You have something called living enzymes that over 104 degrees will looe is “aliveness” and 60-80% of all the nutrients will be lost in the heating process.
Similarly, how does freezing food affect its nutritional value?
Freezing is a good option, even thought it will lose some of its nutrients and this is also for the living enzymes. It is very much depending of the freezing process, if you pick your berries yourself and hurry to freeze them or if you buy freeze dried fruit and veggies.
In the book you recommend that you start the day with a glass of water with lemon in it. Is there a particular reason for that, or is it just a way to ensure you remain hydrated during the day?
After sleep it is important to give your body water to keep you hydrated and the lemon will do your body more alkaline and give your immune system a boost. – you recharge your body for a amazing day. Also by drinking water you will prepare your stomach and inner organs, by telling “food is coming soon”!
Your book shares many success stories about people who eat raw food and feel much better for it. Are there any people with medical issues that should be warned that they may not be able to adapt to a 100% raw diet? If someone has a bad reaction to going 100% raw, are they usually able to do at least 90% or 80% raw?
I talk about going raw your way.
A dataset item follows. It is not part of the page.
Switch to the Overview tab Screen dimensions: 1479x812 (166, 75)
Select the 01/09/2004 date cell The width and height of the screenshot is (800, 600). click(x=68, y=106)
You shouldn’t do things that a doctor not recommend or do something that doesn’t feel good in your body. Always listen to yourself and your reactions. By sustaining a 80 % raw food diet you can see a big difference in your energy and vitality.
Is it harder to eat a variety of raw food in the winter when there aren’t as many fruits and vegetables in season?
Yes, to get sun-ripened fruit and vegetables that are grown locally are hard to find, you can either increase your food with the food that actually are organic and locally grown such as, root fruits, kale and cabbage. Normally you also eat more nuts, seeds and dried fruits during winter time. You can always sprout and this will give you a lot of energy. Even superfoods that are high in nutrients can be consumed under the cold periods.
Thanks again for you time, and thanks for the beautiful book!
Thank you – may your journey in life be happy and joyful! Go raw – your way.